*Extrait choisi*.

--------------------------------

Certains titres sont enregistrés différemment des albums, mais je reviendrai sur les albums séparément, je ne vais pas lâcher si vite mes Wailers. Ici, je me suis éloigné du parapet des reprises d’informations publiques pour improviser au fur et à mesure de mon écoute un texte notant mes impressions et premières idées. Toujours ce souci de trouver des formules d’un discours sur la musique rock, sans en être un spécialiste, sans avoir la moindre formation de musicien.

14. The Fraternity of man : Get it on !

Evidemment, je me sers d’ouvrages spécialisés pour découvrir de nouveaux groupes. Ainsi, j’exploite le livre Le rock psychédélique américain 1966-1973 de Philippe Thieyre. Il s’agit de divers groupes américains qui approchent de plus ou moins près de la question du psychédélisme. Il y a des choses très obscures que je connaissais et possédais avant de consulter ce livre : Autosalvage, Bohemian vendetta, Bubble Puppy / Demian, Clearlight (pas le groupe progressif français), Faine Jade, Fire escape, Godz (pas le groupe de hard rock), Lost and found, H.P. Lovecraft, Insect trust, pour ne citer que du très obscur absent des compilations de référence Nuggets, Pebbles, etc. J’ai découvert des groupes excellents : Beacon street union (deux albums), Black pearl (deux albums sur un seul CD), Blue mountain eagle (un album), Blue things (un vinyle), C.A. Quintet (le CD Trip thru hell), et d’autres œuvres intéressantes : un album tardif de Creme soda (au-delà de 73) qui fait partie des bons trucs cachés de la boîte obscure Radioactive records avec Timbercreeks et quelques autres, un album de Love exchange, un autre de The David qui s’intitule Another day, another lifetime. J’ai connu deux déceptions. J’ai deux albums de Corporation sur un seul CD. Ceux qui liront le commentaire de ce dictionnaire psychédélique seront jaloux, je les rassure, il n’y a pas de quoi ! Pareil pour Brimstone et son album extrêmement rare dont le prix s’envole, couru qu’il est par les collectionneurs. J’ai acheté le CD de cet album Paper winged dreams Brimstone, et j’ai trouvé cela complètement nul et insipide. J’ai aussi découvert les deux albums de Fraternity of man. Evidemment, je suis un homo economicus, j’ai acheté le second album en CD et le premier en vinyle d’occasion. La pochette du second album Get it on me rappelle qu’on peut dire The Fraternity of man (eh oui ! c’est toujours aussi subtil !).

--------------------------------

*Données*.

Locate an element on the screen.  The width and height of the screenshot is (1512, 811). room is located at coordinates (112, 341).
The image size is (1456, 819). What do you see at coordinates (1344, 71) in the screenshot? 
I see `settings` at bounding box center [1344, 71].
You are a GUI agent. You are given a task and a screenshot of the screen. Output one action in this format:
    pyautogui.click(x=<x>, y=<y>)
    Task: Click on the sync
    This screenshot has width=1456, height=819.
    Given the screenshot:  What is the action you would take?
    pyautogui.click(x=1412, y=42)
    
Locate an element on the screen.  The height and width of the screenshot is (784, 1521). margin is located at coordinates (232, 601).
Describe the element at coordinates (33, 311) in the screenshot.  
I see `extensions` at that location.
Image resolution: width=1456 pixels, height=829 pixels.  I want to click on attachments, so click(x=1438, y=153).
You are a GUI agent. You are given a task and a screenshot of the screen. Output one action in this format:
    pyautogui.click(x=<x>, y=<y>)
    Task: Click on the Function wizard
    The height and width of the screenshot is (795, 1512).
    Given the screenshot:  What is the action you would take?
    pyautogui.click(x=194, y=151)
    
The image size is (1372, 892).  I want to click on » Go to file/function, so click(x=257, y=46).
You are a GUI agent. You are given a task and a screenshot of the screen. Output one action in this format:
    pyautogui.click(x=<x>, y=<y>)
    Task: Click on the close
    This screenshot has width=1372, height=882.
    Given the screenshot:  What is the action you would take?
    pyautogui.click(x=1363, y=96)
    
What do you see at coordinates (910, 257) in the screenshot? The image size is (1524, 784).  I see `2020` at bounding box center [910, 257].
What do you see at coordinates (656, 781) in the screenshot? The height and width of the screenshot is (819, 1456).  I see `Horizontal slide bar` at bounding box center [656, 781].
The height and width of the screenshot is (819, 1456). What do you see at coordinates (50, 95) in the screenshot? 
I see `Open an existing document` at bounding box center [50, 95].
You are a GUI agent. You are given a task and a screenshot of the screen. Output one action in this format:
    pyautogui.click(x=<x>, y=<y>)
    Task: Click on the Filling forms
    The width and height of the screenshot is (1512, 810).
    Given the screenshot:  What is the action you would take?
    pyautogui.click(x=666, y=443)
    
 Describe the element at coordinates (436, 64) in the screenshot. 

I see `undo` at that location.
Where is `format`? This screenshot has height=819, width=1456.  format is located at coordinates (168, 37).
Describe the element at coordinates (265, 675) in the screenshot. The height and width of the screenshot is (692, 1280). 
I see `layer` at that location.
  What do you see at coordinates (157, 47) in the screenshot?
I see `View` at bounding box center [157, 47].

--------------------------------

*Consigne*. Recopiez intégralement l'extrait sur le rock psychédélique américain, sans y changer un seul mot. Les lignes n'interviennent en rien ici.

*Réponse*.
Certains titres sont enregistrés différemment des albums, mais je reviendrai sur les albums séparément, je ne vais pas lâcher si vite mes Wailers. Ici, je me suis éloigné du parapet des reprises d’informations publiques pour improviser au fur et à mesure de mon écoute un texte notant mes impressions et premières idées. Toujours ce souci de trouver des formules d’un discours sur la musique rock, sans en être un spécialiste, sans avoir la moindre formation de musicien.

14. The Fraternity of man : Get it on !

Evidemment, je me sers d’ouvrages spécialisés pour découvrir de nouveaux groupes. Ainsi, j’exploite le livre Le rock psychédélique américain 1966-1973 de Philippe Thieyre. Il s’agit de divers groupes américains qui approchent de plus ou moins près de la question du psychédélisme. Il y a des choses très obscures que je connaissais et possédais avant de consulter ce livre : Autosalvage, Bohemian vendetta, Bubble Puppy / Demian, Clearlight (pas le groupe progressif français), Faine Jade, Fire escape, Godz (pas le groupe de hard rock), Lost and found, H.P. Lovecraft, Insect trust, pour ne citer que du très obscur absent des compilations de référence Nuggets, Pebbles, etc. J’ai découvert des groupes excellents : Beacon street union (deux albums), Black pearl (deux albums sur un seul CD), Blue mountain eagle (un album), Blue things (un vinyle), C.A. Quintet (le CD Trip thru hell), et d’autres œuvres intéressantes : un album tardif de Creme soda (au-delà de 73) qui fait partie des bons trucs cachés de la boîte obscure Radioactive records avec Timbercreeks et quelques autres, un album de Love exchange, un autre de The David qui s’intitule Another day, another lifetime. J’ai connu deux déceptions. J’ai deux albums de Corporation sur un seul CD. Ceux qui liront le commentaire de ce dictionnaire psychédélique seront jaloux, je les rassure, il n’y a pas de quoi ! Pareil pour Brimstone et son album extrêmement rare dont le prix s’envole, couru qu’il est par les collectionneurs. J’ai acheté le CD de cet album Paper winged dreams Brimstone, et j’ai trouvé cela complètement nul et insipide. J’ai aussi découvert les deux albums de Fraternity of man. Evidemment, je suis un homo economicus, j’ai acheté le second album en CD et le premier en vinyle d’occasion. La pochette du second album Get it on me rappelle qu’on peut dire The Fraternity of man (eh oui ! c’est toujours aussi subtil !).